Princesita

Crítica de Marcos Ojea - Funcinema

EL PARAÍSO PODRIDO

Atención: esta crítica contiene spoilers.

Una secta en el sur de Chile. Tamara tiene 11 años, y fue elegida por Miguel, el líder de su comunidad, para concebir a su sucesor: un niño divino, un hombre santo, nacido de la pureza de Tamara y de la sabiduría de Miguel. Ella, de todas las mujeres, fue elegida por El. Y eso la llena de incertidumbre, pero también le da una misión. Al fin y al cabo, Miguel es quien guía las vidas de todos los que viven en ese paraíso rural; el que tiene las respuestas, el que los cuida, el que les dicta cómo vestirse para estar a la altura de la belleza que los rodea. Sin darse cuenta, Tamara construye su identidad a partir de lo que Miguel representa, y de lo que él quiere para ella. Su cuerpo y su vida no le pertenecen, si no que pertenecen a un propósito mayor.

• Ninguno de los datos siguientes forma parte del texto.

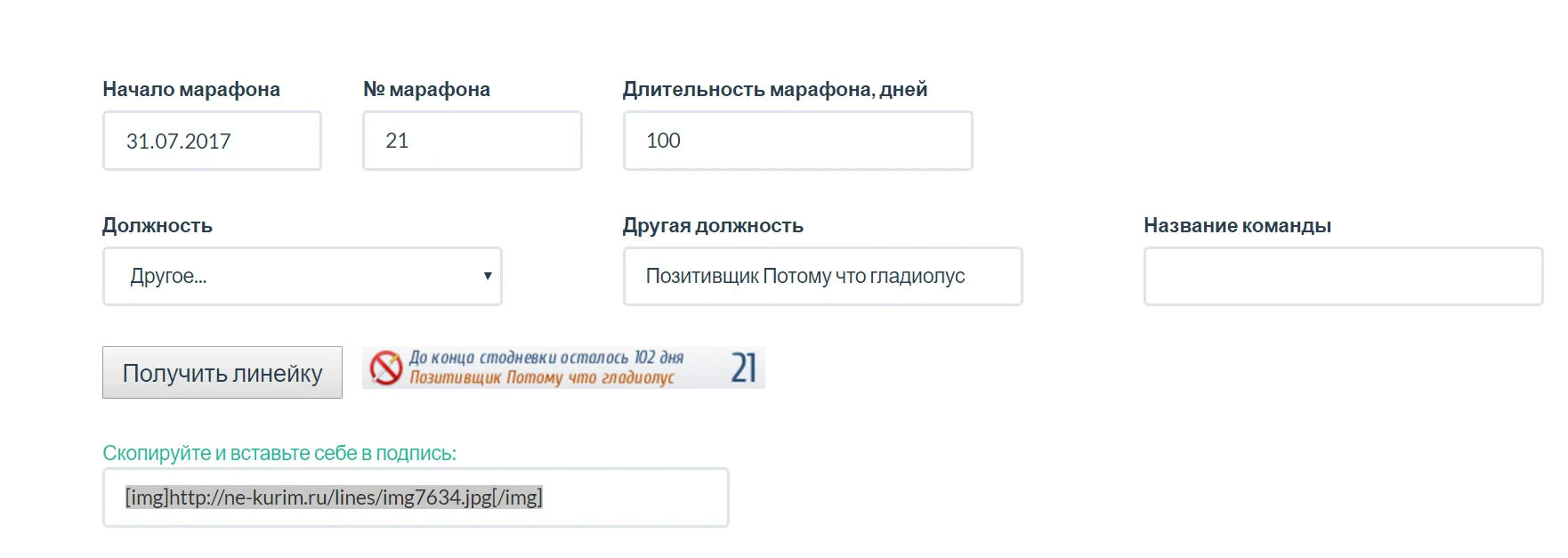Screen dimensions: 1568x558
Task: Click the large number 21 in the banner
Action: click(x=743, y=368)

A partir de esta premisa, Marialy Rivas vuelve a indagar sobre algunas de las inquietudes que ya estaban presentes en su ópera prima (ese pequeño clásico de culto que es Joven y alocada), pero tomando una distancia formal y de tono con respecto a aquella película. Si en Joven y alocada el despertar sexual de una joven dentro de una familia evangélica era retratado con un ritmo veloz y urbano, con liviandad y humor, pero sin pudor y sin renunciar a las emociones fuertes, en Princesita el tono es reposado, y la película se despliega como si se tratara de un cuento de hadas. La directora vuelve a cuestionar el lugar de la religión y de los cultos en el tránsito que va de la niñez a la adolescencia (y a la adultez, en el caso de su primera película), pero su interés principal está puesto en observar cómo la identidad femenina se construye a partir de los dictámenes y deseos del patriarcado. En Joven y alocada, la presencia de este tema era sutil; acá es explícito, e incluso va más a fondo, porque la cuestión del abuso (sexual, y de lo patriarcal sobre lo femenino, en palabras de la propia Rivas) atraviesa todo el relato.

En un terreno que sin dudas es difícil y resbaladizo, fértil para la polémica, la directora elige avanzar sin subrayados ni regodeos; confía más en acompañar a su protagonista (la excelente Sara Caballero) en el descubrimiento de lo que esconde su normalidad. Si bien se impone una distancia inevitable con lo que vemos de la vida dentro de la secta, Rivas la muestra sin anteponer el horror, retratando a los jóvenes en sus actividades diarias con un registro que tiene más de Capitán Fantástico que de, digamos, Midsommar. Cuando Miguel (un notable Marcelo Alonso) revela sus intenciones con Tamara, comenzamos a ser testigos de la lenta desintegración del paraíso. La niña aún no sabe que corre peligro, pero intuye que algo no está bien. Es a través de la escuela, del interés por un compañero de curso, y de la intervención de una profesora, que Tamara encuentra el contraste necesario con su propia realidad, para empezar a comprender la situación.

Marialy Rivas es una realizadora que no evita los riesgos, y es evidente que en Princesita los riesgos están presentes. Algunos problemas formales relacionados con el exceso (tanto de la voz en off como de la cámara lenta) pueden molestar, pero el balance brinda la posibilidad de dejarlos de lado. El problema mayor, el riesgo principal, aparece al final: cuando la violación sucede, Rivas enfrenta un reto problemático desde lo técnico, pero también desde lo moral y políticamente correcto. La resolución es efectiva, una escena elaborada como un sueño, donde el espanto evade lo morboso para construirse desde lo que apenas se puede ver. Y ese vaivén entre lo que se muestra y lo que no, resulta aún más desgarrador. Cuando vemos a Tamara tendida sobre esa especie de altar, con el neón de fondo y los cuerpos desnudos de sus agresores desparramados por el lugar, el horror está instalado, y lo que queda es dar un cierre. Ahí Rivas da un paso en falso, se deja ganar por una solución que tiene tanto de pereza como de intencionalidad ideológica. Las llamas, seguidas del momento más innecesario de la voz en off, dan cuenta de un trazo grueso que hasta entonces se había evitado, y hasta de una traición, porque la directora privilegia las palabras por sobre el plano. Y sin lograr derribarla, ese final amenaza con ubicar a la película en un lugar facilista, devorado por un espíritu de época.